**The records**

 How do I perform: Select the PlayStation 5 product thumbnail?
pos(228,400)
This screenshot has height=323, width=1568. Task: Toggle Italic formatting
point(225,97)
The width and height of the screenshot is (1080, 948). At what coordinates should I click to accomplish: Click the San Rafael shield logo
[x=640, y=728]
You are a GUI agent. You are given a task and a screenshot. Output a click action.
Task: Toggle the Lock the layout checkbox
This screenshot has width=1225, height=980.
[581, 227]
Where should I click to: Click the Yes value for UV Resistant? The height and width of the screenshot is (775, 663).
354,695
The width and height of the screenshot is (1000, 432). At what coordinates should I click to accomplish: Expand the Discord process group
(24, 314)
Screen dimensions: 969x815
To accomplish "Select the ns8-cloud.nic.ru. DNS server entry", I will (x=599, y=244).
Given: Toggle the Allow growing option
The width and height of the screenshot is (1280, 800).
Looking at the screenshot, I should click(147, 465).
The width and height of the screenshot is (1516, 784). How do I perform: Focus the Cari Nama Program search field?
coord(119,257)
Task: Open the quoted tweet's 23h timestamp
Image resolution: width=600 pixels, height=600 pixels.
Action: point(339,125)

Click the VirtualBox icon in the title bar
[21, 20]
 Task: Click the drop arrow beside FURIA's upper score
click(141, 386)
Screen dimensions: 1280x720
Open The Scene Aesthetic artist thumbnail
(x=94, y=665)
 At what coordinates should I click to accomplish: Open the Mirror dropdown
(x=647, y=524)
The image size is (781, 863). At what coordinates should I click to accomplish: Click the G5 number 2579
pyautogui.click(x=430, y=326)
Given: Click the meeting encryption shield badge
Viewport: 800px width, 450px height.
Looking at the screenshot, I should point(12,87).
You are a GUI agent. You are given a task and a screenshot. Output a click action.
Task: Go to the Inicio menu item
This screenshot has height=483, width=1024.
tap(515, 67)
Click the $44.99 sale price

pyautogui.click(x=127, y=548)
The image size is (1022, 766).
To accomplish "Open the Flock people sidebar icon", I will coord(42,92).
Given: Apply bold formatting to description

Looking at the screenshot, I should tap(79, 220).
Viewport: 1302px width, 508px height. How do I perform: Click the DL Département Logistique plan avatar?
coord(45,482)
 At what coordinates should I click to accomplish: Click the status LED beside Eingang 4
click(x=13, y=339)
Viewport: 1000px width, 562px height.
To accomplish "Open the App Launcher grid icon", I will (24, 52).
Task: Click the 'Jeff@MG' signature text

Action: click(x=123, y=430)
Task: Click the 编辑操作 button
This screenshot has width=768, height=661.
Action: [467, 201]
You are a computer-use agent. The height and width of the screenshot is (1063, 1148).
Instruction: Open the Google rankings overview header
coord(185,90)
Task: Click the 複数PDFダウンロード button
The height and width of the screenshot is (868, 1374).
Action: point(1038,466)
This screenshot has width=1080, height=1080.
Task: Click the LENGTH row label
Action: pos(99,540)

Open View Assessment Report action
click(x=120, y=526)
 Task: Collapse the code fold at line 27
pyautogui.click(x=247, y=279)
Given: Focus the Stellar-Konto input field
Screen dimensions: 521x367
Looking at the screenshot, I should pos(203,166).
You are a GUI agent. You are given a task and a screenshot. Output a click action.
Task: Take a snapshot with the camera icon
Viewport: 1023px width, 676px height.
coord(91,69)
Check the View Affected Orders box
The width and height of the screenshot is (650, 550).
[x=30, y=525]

**Work task**
The answer must be every line of the records that holds the string "will".

**Written answer**
To accomplish "Select the ns8-cloud.nic.ru. DNS server entry", I will (x=599, y=244).
To accomplish "Open the Flock people sidebar icon", I will coord(42,92).
To accomplish "Open the App Launcher grid icon", I will (24, 52).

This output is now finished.